▸ Your goal
Scan the material for the string "table" and copy out every line in which it occurs.

▸ Listed records
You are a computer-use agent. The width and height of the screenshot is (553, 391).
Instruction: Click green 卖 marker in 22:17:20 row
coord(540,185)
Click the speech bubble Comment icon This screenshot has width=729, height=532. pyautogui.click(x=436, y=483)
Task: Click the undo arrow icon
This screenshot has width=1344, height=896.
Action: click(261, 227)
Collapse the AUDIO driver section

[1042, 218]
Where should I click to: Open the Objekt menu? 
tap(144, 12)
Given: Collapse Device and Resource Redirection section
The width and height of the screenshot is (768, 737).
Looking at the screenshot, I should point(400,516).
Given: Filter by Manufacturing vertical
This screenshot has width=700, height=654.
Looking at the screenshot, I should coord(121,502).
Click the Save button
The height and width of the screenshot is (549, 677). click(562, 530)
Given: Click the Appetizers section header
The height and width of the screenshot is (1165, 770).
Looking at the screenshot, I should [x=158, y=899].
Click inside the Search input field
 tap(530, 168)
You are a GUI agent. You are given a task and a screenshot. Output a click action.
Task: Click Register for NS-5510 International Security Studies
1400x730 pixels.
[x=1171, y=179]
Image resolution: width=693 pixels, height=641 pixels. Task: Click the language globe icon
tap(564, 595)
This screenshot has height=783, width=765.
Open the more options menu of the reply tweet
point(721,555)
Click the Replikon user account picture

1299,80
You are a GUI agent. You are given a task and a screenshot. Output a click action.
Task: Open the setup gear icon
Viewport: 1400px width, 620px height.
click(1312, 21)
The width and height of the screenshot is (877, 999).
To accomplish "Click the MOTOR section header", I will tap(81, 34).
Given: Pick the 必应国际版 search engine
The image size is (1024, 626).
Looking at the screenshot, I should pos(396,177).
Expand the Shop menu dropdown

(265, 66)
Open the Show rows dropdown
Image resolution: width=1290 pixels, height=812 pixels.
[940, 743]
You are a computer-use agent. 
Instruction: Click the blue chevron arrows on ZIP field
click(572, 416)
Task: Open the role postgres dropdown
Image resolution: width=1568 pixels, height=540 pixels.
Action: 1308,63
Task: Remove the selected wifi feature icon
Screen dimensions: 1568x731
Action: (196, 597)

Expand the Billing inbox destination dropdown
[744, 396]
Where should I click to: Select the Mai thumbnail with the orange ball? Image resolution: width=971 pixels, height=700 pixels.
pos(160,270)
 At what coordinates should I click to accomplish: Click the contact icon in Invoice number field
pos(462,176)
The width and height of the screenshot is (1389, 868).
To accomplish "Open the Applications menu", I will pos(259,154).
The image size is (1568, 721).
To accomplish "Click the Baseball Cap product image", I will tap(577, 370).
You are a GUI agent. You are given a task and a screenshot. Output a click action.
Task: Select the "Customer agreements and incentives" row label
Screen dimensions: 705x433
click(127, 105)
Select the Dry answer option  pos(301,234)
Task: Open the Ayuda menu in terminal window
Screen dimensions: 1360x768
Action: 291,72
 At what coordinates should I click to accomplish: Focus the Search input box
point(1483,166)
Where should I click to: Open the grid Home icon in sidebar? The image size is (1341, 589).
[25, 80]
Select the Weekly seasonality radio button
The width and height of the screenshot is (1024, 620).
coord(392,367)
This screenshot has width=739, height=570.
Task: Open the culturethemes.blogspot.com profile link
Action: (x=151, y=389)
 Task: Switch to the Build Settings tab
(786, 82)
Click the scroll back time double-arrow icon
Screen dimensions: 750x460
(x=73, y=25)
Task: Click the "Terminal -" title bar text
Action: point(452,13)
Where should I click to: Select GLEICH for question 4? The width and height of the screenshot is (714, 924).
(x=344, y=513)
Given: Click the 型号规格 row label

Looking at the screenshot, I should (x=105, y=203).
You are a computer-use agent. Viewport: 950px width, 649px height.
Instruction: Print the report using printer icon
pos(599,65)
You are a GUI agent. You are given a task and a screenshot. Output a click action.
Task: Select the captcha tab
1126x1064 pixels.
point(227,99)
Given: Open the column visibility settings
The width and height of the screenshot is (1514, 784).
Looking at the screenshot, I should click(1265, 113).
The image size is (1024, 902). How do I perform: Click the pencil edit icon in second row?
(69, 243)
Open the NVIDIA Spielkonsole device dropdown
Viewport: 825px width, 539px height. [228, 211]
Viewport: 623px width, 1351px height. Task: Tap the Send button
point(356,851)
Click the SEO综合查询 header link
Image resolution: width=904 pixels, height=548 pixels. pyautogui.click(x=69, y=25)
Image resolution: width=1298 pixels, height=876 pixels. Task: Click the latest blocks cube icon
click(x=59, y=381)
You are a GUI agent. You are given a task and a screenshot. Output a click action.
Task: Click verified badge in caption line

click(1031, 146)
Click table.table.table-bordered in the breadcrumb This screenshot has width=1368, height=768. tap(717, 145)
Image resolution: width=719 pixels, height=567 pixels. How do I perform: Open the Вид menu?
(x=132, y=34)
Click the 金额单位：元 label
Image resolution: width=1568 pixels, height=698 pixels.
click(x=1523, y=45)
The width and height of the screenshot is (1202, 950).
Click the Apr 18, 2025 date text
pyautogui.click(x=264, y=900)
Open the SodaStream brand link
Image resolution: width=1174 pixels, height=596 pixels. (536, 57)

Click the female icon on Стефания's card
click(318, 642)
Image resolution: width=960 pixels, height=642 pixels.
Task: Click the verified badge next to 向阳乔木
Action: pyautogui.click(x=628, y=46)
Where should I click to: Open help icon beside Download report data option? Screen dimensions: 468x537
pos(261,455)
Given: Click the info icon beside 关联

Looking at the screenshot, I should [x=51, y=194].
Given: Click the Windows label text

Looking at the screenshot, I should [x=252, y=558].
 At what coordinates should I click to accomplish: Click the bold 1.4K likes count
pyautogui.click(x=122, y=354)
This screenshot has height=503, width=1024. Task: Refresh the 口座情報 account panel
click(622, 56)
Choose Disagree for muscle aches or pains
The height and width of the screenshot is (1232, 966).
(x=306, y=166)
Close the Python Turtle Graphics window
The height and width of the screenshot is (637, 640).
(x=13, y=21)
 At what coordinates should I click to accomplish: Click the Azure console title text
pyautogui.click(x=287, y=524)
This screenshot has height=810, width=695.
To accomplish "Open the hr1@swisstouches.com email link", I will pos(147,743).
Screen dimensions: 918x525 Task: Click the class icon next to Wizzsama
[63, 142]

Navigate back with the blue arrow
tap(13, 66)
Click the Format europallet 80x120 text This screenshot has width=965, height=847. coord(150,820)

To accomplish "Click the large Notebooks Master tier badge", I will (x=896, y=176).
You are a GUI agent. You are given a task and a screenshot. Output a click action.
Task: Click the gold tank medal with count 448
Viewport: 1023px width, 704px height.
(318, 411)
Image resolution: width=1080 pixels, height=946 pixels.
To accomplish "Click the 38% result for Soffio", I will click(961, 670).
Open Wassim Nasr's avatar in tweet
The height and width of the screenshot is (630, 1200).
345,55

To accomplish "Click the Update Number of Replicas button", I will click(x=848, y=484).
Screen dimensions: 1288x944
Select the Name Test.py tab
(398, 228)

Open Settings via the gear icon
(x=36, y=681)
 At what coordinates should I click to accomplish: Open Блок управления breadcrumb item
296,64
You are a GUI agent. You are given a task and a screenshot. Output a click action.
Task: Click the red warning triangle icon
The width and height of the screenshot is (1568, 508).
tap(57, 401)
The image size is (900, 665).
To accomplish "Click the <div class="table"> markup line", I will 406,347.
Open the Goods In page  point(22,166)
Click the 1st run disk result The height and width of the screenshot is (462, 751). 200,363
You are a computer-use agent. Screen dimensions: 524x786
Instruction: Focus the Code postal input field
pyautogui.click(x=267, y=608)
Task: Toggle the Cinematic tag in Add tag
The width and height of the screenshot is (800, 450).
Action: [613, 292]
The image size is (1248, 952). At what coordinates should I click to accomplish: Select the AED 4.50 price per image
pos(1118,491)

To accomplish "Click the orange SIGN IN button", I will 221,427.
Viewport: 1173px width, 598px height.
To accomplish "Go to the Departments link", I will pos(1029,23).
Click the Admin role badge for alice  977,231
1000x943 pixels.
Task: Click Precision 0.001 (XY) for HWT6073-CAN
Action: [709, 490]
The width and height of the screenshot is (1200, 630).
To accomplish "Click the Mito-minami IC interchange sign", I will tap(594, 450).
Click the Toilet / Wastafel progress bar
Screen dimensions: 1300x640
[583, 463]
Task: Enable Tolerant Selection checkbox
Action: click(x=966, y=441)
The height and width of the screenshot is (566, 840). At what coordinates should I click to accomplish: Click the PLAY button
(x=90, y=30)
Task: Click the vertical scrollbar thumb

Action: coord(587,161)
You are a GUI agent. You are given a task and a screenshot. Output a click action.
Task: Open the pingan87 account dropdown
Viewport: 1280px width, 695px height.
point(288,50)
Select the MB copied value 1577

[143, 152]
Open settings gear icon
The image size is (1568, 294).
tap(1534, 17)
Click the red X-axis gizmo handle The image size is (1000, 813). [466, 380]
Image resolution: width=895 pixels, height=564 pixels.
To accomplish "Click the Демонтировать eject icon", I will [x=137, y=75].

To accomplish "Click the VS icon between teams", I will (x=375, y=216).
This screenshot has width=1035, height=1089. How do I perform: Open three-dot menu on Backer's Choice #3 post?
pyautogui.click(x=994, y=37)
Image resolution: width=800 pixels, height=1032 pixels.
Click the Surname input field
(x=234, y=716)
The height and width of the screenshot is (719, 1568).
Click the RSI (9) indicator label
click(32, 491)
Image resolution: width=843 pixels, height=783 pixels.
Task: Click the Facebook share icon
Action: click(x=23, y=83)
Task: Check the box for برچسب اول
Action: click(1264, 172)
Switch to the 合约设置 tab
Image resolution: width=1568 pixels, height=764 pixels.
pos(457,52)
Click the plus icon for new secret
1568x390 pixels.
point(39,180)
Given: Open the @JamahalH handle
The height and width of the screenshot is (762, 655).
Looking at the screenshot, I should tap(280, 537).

▸ Problem solution
Click table.table.table-bordered in the breadcrumb This screenshot has width=1368, height=768. tap(717, 145)
To accomplish "Click the <div class="table"> markup line", I will 406,347.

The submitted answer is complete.